Cacamatl.

Headword: 
Cacamatl.
Principal English Translation: 

a personal name; the name of a ruler of Tetzcoco (Texcoco) in the early sixteenth century (see attestations)

Orthographic Variants: 
Cacamatzin
IPAspelling: 
kɑkɑmɑtɬ
Attestations from sources in English: 

Auh injc chicoacen tlatoanj muchiuh tetzcuco iehoatl in cacamatzin in tlatocat nauhxiujtl. Iehoatl ipã muchiuh injc açico njcan castillan tlaca = And the sixth who became ruler of Texcoco was Cacamatzin, who ruled four years. It came to pass in his time that the men from Castile arrived here. (central Mexico, sixteenth century)
Fr. Bernardino de Sahagún, Florentine Codex: General History of the Things of New Spain; Book 8 -- Kings and Lords, no. 14, Part IX, eds. and transl. Arthur J. O. Anderson and Charles E. Dibble (Santa Fe and Salt Lake City: School of American Research and the University of Utah, 1951), 10.

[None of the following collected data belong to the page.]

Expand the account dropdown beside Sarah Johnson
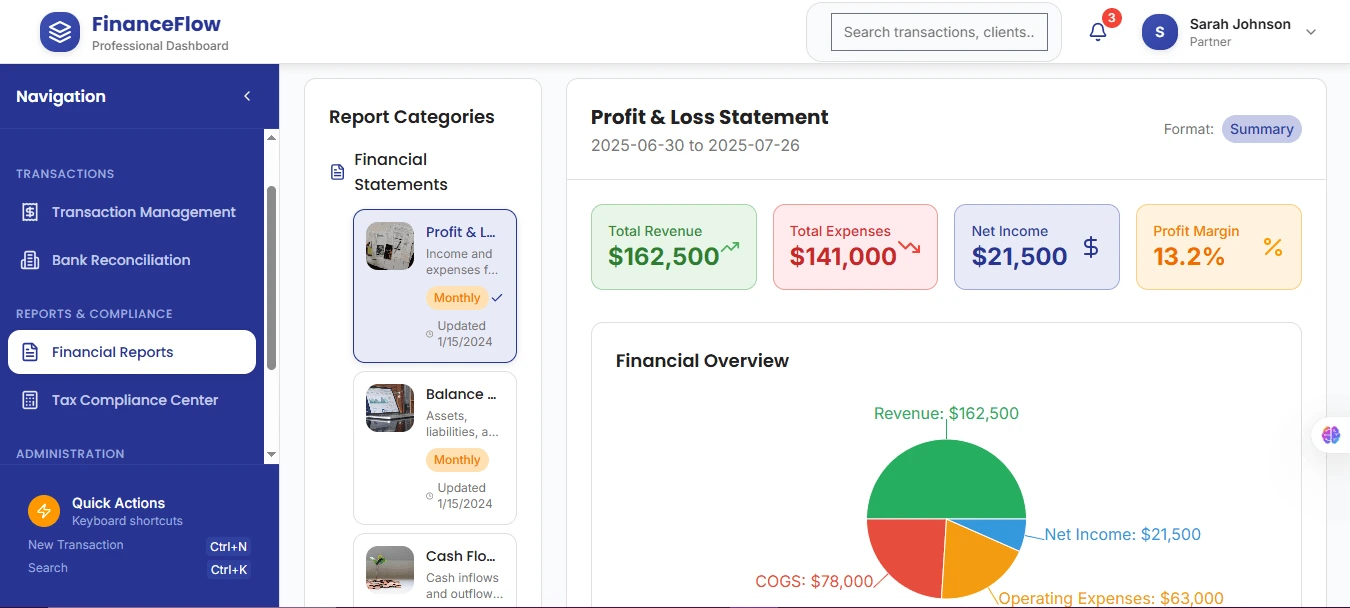Viewport: 1350px width, 608px height. [x=1310, y=31]
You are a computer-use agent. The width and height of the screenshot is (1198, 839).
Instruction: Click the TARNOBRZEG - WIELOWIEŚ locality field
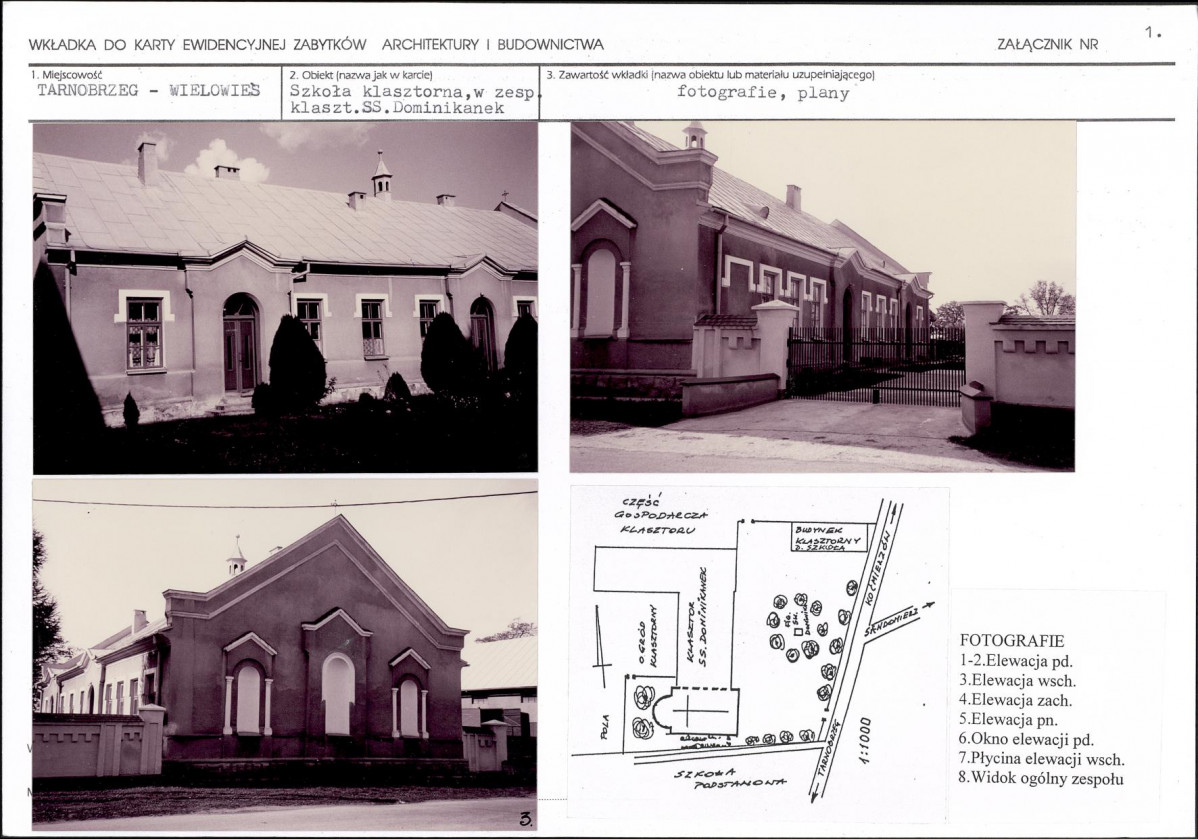pyautogui.click(x=149, y=90)
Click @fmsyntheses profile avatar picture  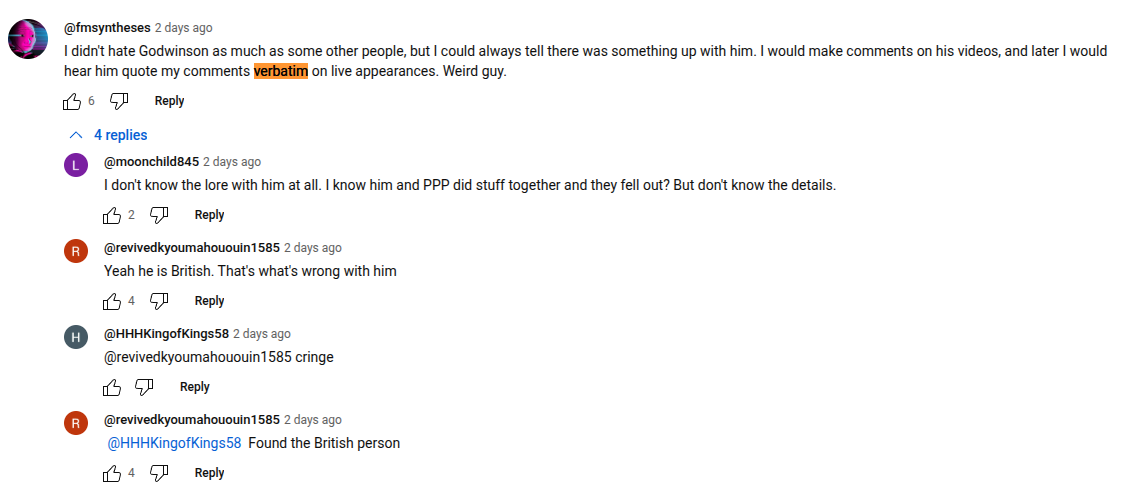pos(28,39)
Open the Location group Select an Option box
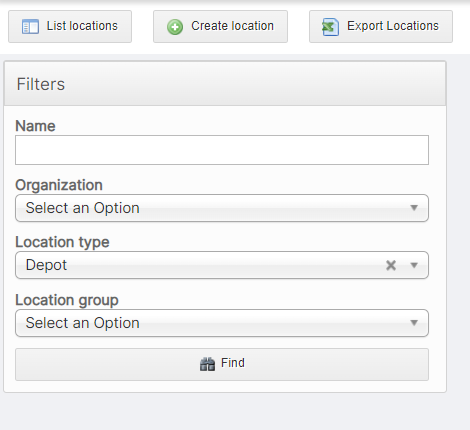470x430 pixels. (x=222, y=323)
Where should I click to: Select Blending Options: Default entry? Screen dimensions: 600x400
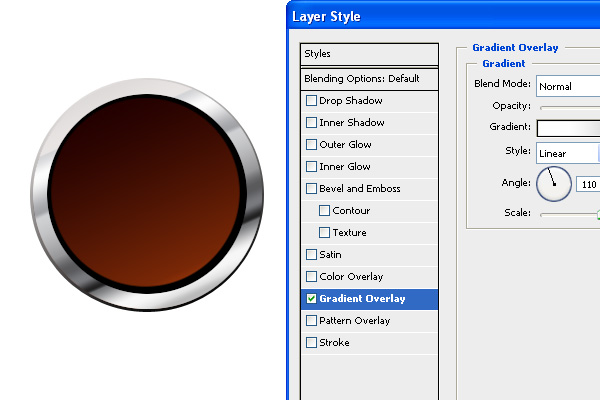(369, 78)
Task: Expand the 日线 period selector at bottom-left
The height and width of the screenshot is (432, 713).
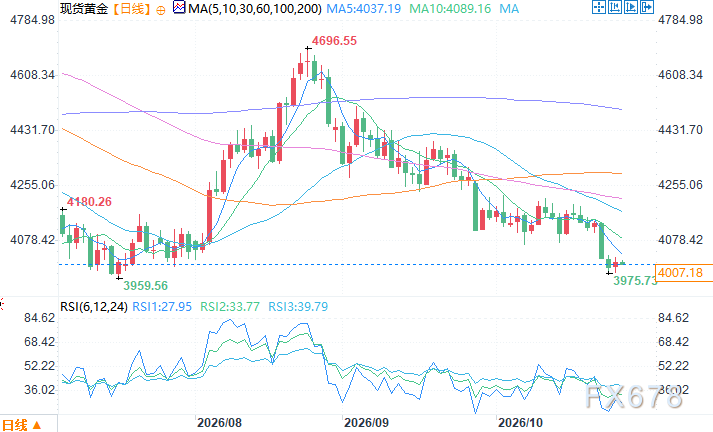Action: (x=22, y=425)
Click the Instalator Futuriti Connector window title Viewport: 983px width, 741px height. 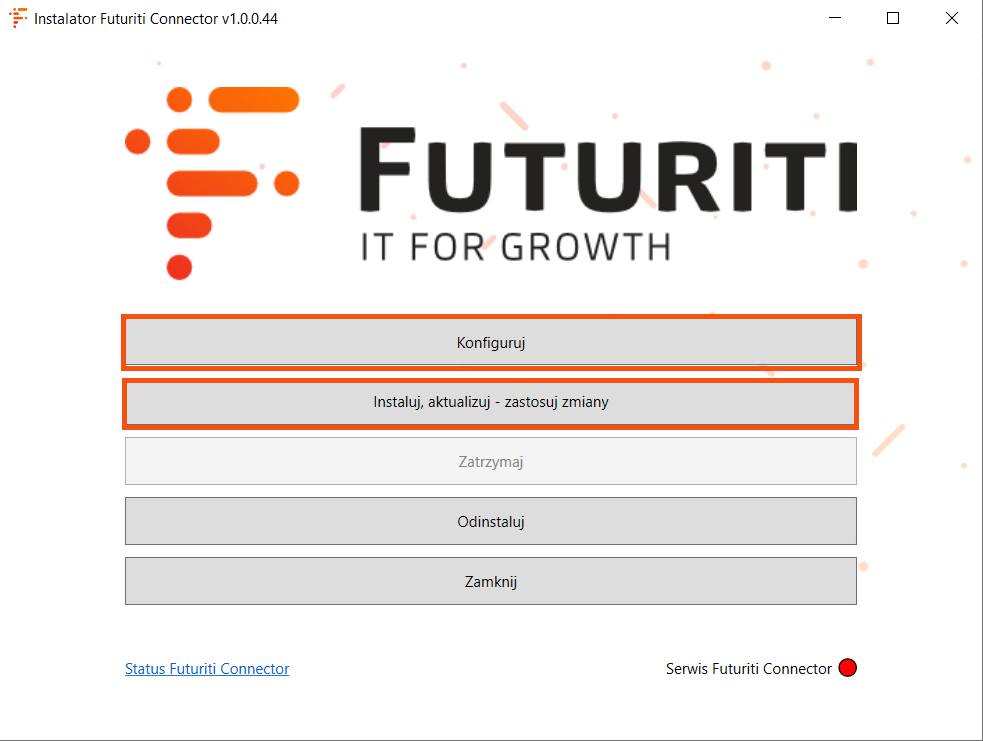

Attestations from sources in Spanish: 

Cacamatzin: Se refiere a las pequeñas mazorcas del maíz que nacen junto a otras desarrolladas Víctor M. Castillo F., "Relación Tepepulca de los señores de México Tenochtitlan y de Acolhuacan," Estudios de Cultura Náhuatl 11 (1974), 183–225, y ver la pág. 192.